* [TEXT TO READ]
• • •

Both of these stacks look bogus. xfs_iomap_write_unwritten() implements
unwritten extent conversion, which has nothing to do with mkdir or
readlink operations. I'm also not sure where the uuid_equal() calls are
coming from. Perhaps you need to enable frame pointer
(CONFIG_FRAME_POINTER) support in your kernel config?

I'd suggest to resolve that first and foremost. If we take the top of
each stack at face value, both of these threads are waiting for log
reservation. The log is circular and thus a limited resource. Every
active transaction in the fs holds a reservation of some amount of space
in the log as it runs, and this space is either used to log the changes
being made (and thus released once those logged metadata items cycle
through the log infrastructure) or released back to the log for
subsequent transactions. The behavior you see here simply means that the
log is fully consumed and these threads are waiting for log space to
free up before they can proceed. The reason for the log space
consumption is not clear (high load? waiting on locks? slow I/O? etc.)

• • •

* [DATASET ENTRIES]
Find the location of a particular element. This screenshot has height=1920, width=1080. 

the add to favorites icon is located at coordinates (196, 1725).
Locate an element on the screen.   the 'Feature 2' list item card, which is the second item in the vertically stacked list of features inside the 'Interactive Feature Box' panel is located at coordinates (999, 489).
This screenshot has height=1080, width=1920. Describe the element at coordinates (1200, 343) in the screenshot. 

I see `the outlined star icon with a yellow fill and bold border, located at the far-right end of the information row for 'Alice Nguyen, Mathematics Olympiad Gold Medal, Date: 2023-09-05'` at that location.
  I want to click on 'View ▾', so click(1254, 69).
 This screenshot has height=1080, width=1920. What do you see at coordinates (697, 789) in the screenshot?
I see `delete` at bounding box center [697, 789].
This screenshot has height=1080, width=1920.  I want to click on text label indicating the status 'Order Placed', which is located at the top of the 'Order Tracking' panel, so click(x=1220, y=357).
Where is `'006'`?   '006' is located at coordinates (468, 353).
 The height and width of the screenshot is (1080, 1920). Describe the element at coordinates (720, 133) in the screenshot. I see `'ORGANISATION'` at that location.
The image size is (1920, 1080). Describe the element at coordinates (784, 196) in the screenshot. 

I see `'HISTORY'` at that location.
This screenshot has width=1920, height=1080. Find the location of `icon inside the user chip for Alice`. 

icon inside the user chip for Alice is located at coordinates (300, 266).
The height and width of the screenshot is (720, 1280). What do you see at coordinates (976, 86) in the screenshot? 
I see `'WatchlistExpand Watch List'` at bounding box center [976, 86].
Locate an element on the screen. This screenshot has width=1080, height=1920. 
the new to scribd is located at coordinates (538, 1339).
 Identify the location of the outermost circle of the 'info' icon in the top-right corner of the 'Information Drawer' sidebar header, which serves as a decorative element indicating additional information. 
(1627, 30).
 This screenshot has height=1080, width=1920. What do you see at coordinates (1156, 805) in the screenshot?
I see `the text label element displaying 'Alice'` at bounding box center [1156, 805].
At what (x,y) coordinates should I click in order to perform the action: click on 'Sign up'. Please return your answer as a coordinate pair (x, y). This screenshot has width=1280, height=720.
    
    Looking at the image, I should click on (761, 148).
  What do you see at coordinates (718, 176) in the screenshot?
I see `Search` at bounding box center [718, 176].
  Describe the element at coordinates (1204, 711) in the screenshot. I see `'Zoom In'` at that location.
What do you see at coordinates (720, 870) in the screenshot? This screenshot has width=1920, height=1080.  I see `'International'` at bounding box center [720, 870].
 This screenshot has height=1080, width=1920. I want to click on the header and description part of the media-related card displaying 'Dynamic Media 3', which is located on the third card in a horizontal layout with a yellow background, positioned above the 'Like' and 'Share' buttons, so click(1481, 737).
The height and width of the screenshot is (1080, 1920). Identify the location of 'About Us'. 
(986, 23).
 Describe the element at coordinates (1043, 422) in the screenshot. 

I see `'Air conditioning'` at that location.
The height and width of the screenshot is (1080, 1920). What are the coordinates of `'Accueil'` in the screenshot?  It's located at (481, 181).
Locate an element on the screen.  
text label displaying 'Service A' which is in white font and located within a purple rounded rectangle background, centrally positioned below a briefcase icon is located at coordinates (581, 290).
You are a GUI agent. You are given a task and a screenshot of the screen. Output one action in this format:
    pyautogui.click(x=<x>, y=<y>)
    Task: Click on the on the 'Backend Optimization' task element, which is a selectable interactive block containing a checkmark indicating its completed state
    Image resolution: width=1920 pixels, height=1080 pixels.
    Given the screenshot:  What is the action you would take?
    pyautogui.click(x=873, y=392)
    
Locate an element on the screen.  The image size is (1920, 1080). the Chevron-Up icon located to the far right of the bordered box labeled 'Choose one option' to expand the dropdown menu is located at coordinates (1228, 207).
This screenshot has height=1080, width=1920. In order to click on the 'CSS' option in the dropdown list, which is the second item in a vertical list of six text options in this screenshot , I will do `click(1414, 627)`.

• • •

* [STATED PROBLEM A] From the text about XFS log reservation, list the possible reasons for log space consumption that it gives in parentheses.
* [STATED PROBLEM B] Repeat the part of the text about XFS log reservation starting with "I'd suggest to" and going on through "slow I/O? etc.)".

* [REPLY A]
- high load
- waiting on locks
- slow I/O

* [REPLY B]
I'd suggest to resolve that first and foremost. If we take the top of
each stack at face value, both of these threads are waiting for log
reservation. The log is circular and thus a limited resource. Every
active transaction in the fs holds a reservation of some amount of space
in the log as it runs, and this space is either used to log the changes
being made (and thus released once those logged metadata items cycle
through the log infrastructure) or released back to the log for
subsequent transactions. The behavior you see here simply means that the
log is fully consumed and these threads are waiting for log space to
free up before they can proceed. The reason for the log space
consumption is not clear (high load? waiting on locks? slow I/O? etc.)